GIVEN PROBLEM. Retype the lines between the one containing "Image resolution: width=620" and the one containing "Viewport: 1097px width, 817px", inclusive, leaving the pictures out of your answer.

[Data items]

================

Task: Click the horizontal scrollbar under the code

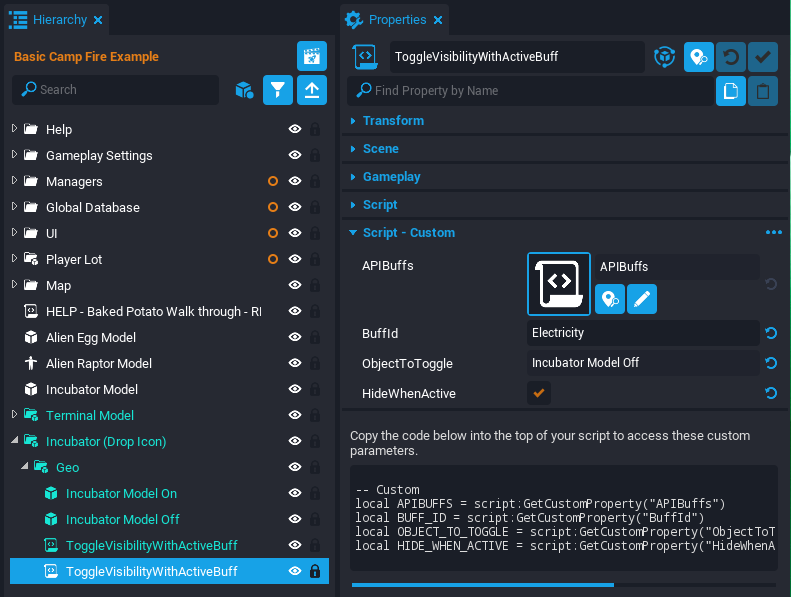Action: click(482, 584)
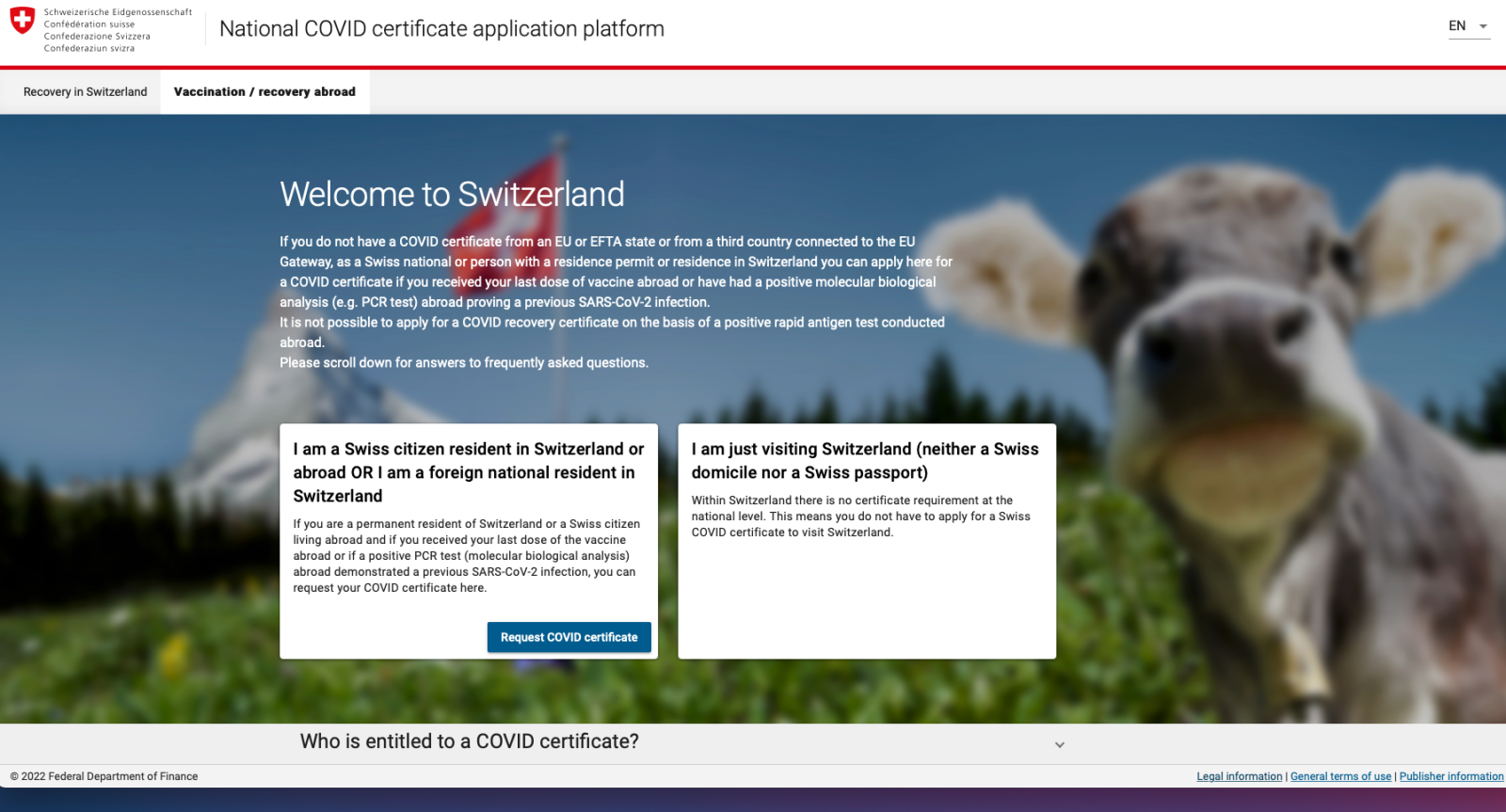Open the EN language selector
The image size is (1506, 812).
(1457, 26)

================

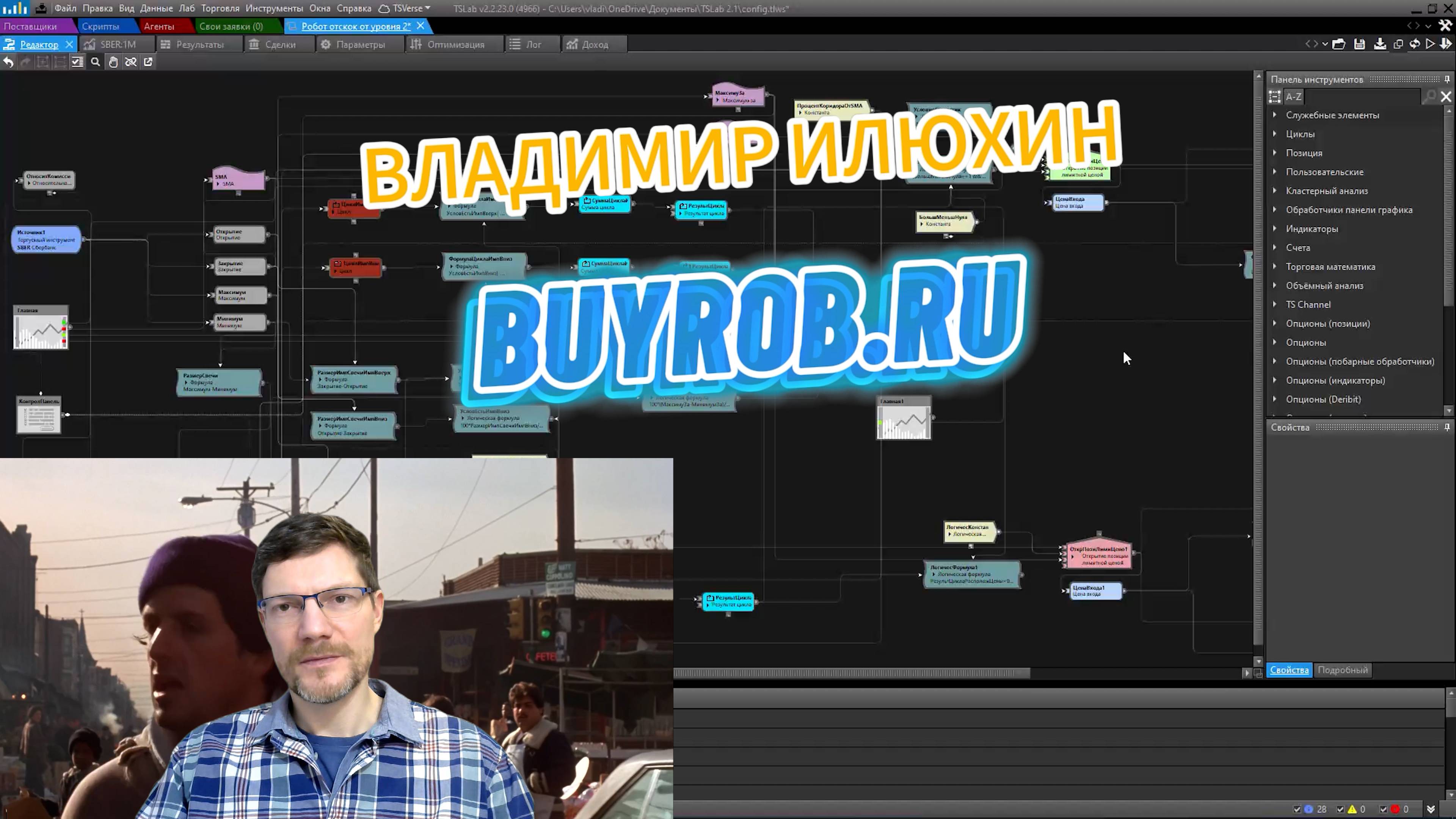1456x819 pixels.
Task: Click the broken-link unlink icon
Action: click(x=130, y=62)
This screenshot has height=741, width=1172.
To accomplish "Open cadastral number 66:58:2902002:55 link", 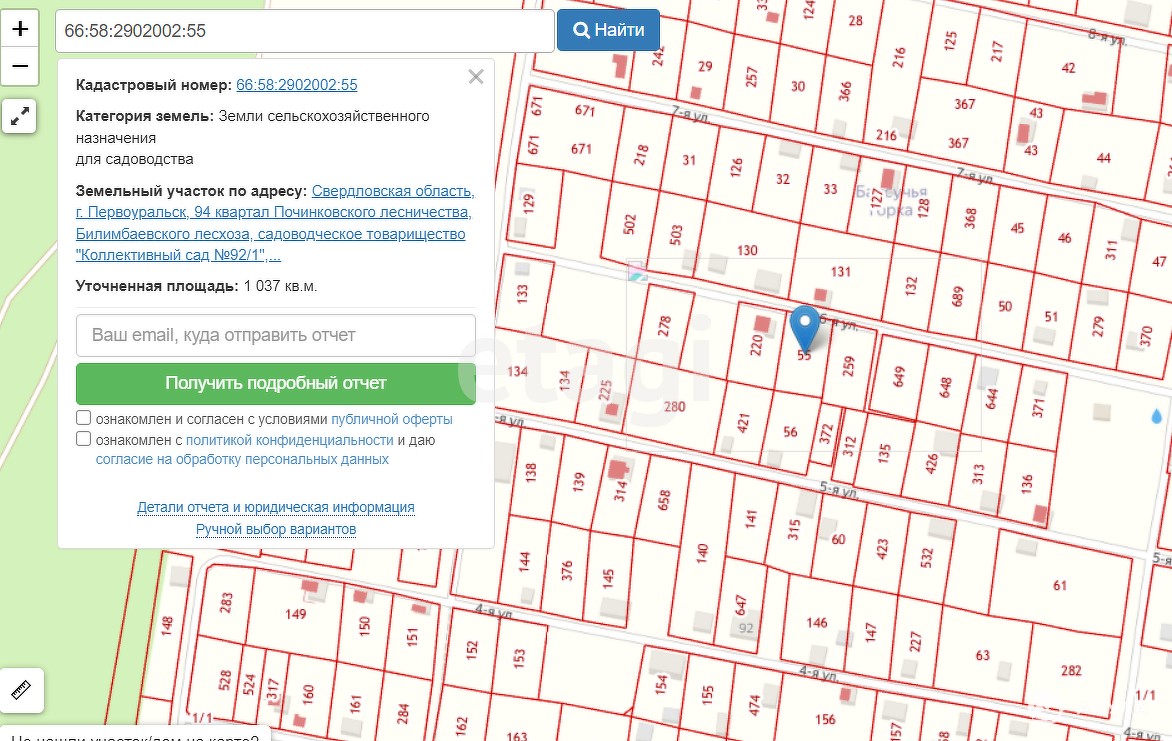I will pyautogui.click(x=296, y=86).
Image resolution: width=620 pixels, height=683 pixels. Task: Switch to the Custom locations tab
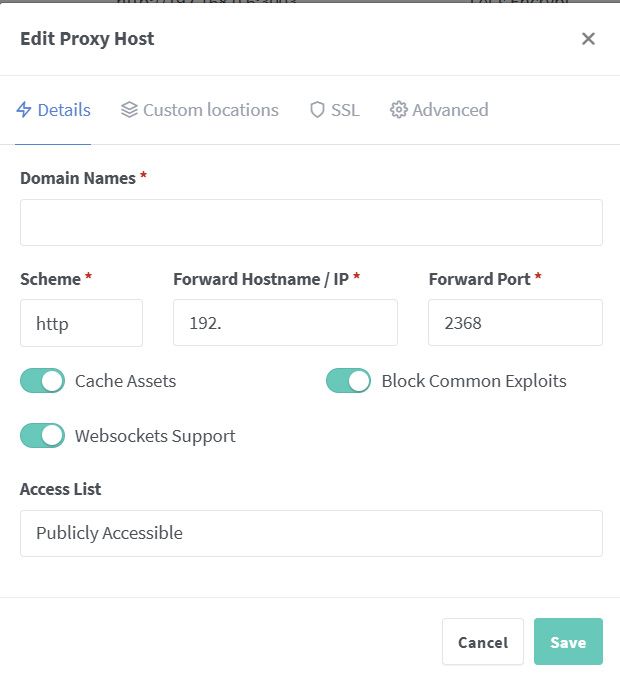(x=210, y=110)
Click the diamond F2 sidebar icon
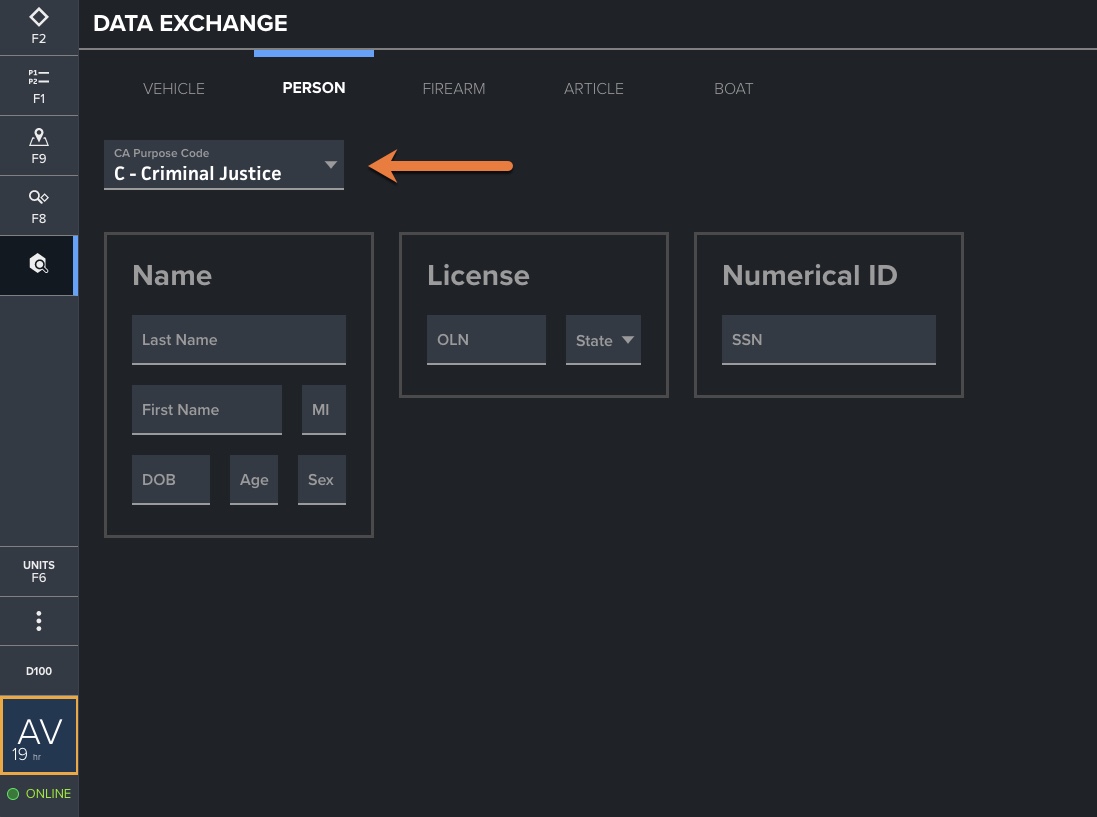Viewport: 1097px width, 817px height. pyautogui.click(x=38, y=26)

================

EXERCISE RESPONSE.
Image resolution: width=620 pixels, height=683 pixels. Task: Switch to the Custom locations tab
(x=210, y=110)
Click the diamond F2 sidebar icon
Viewport: 1097px width, 817px height. pyautogui.click(x=38, y=26)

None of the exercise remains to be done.